Logiquement, l’histoire de Fiminco semble elle aussi étroitement liée à Romainville. Au départ, Fiminco est un gérant d'hypermarchés. L’entreprise a été créée par un ex de Carrefour. Avant de grimper vers d’autres hauteurs, elle rafle... les rez-de-chaussée de la ville. D’abord ceux des immeubles de la Cogedim, avant de devenir incontournable. « Si un promoteur voulait venir construire sur Romainville, il devait céder ses rez-de-chaussée à Fiminco », assure un témoin de cette folle époque. Dès lors, l’ascension est fulgurante.

Banco, Fiminco !

Après avoir changé de mains en catimini et sans mise en concurrence en juin 2021, début 2022, le site de Biocitech est donc de nouveau à vendre. Surprise, le prix s’est envolé : cette fois-ci il faut être en mesure de rassembler 116,8 millions d’euros. Pour dénicher l’acheteur miracle, Fiminco a mandaté la banque d'affaires Rothschild. Pendant ce temps, certains ont sorti leur calculette pour faire les comptes. « Si l’on tient compte des quelques investissements consentis sur le site par le groupe Fiminco au cours des 18 derniers mois, une vente à 100 millions générerait une plus-value minimum de 72 millions d’euros, écrivent dans une tribune commune le maire François Dechy et Patrice Bessac, le président communiste de la communauté de communes Est Ensemble. Cette plus-value impliquerait une captation par un acteur privé de 60 millions de bénéfices sur une opération pour laquelle il n’a apporté aucune création de valeur et grâce au jeu de participations croisées avec le centre commercial paddock, il n’a pris aucun risque ». En deux mots, Fiminco s’apprête à faire sauter la banque.

Un extrait de la tribune du duo Dechy/Bessac du 7 mars 2022. Cinglant !


« J'ai interpellé Bruno Le Maire mais je n'ai pas eu de réponse car la CDC n'a pas consulté les élus alors que c'est son rôle, dénonce de son côté à Blast la député FI de la 9ème circonscription de Seine-Saint-Denis Sabine Rubin. Elle (la CDC, ndlr) a fait faire des bénéfices à des privés sur un site stratégique. Ce n'est pas normal ».

A défaut de celle du ministre - qui vient d’être prolongé dans le nouveau gouvernement Borne -, cette question, un des dirigeants de Fiminco aurait peut-être pu y répondre, au vu de son parcours. Didier Banquy connaît du monde à Bercy et dans les ministères. Cet inspecteur général des finances figure parmi les dirigeants du groupe et possède un de ces carnets d'adresses dont les entreprises privées raffolent.

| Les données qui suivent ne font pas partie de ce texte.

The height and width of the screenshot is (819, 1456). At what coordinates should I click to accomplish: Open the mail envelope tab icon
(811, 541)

Ex-dircab de François Baroin au Budget, ex directeur adjoint du cabinet de Nicolas Sarkozy au Budget puis à l'Economie, Didier Banquy navigue avec aisance du public au privé – il a notamment et aussi siégé par le passé au Comex de la BPCE. L’occasion en tout cas de constater que chez Fiminco, on sait également s’entourer.

Simple comme l’aspirine

En attendant ces hypothétiques précisions – la direction de Fiminco n’a elle pas jugé utile de répondre à nos sollicitations, sans doute concentrée sur la miraculeuse plus-value en cours -, deux acheteurs pointent le bout du nez, fléchés par la banque Rothschild. Le français Novaxia et le canadien Oxford Properties Group ont de grands projets en France où ils veulent faire émerger des « Boston » de « la Life sciences ». Le duo s’est donc associé pour sortir le carnet de chèque pour Biocitech. Selon la communication de ces investisseurs de l’immobilier, il s’agit de « transformer des bureaux ou autres bâtiments vacants en laboratoires de recherche en biotechnologies, technologies médicales ou intelligence artificielle. Ceci pour des entreprises privées souhaitant développer des médicaments et vaccin ».

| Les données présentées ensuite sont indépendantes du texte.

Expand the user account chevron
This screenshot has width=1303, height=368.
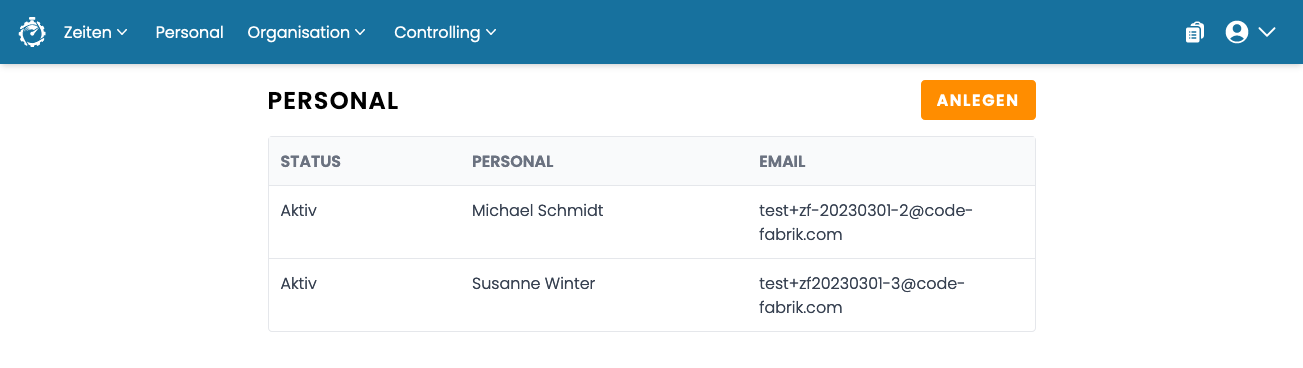click(x=1267, y=32)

Sur son site internet, Oxford se définit comme « un investisseur, un gestionnaire d'actifs et un bâtisseur d'entreprises et d'équipes ». A Romainville, du côté de l’hôtel de ville, ces grands mots dont se gargarisent les investisseurs émeuvent peu les élus qui aimeraient que Biocitech redevienne un site industriel avec des emplois pour les habitants – une population peu qualifiée, frappée par le chômage (autour de 15%). « On veut juste un centre qui fabrique les médicaments simple comme l'aspirine », résume l'un d'eux.

Un idéaliste certainement, qui n’a rien compris aux (bonnes) affaires d’aujourd’hui et à la médecine de demain.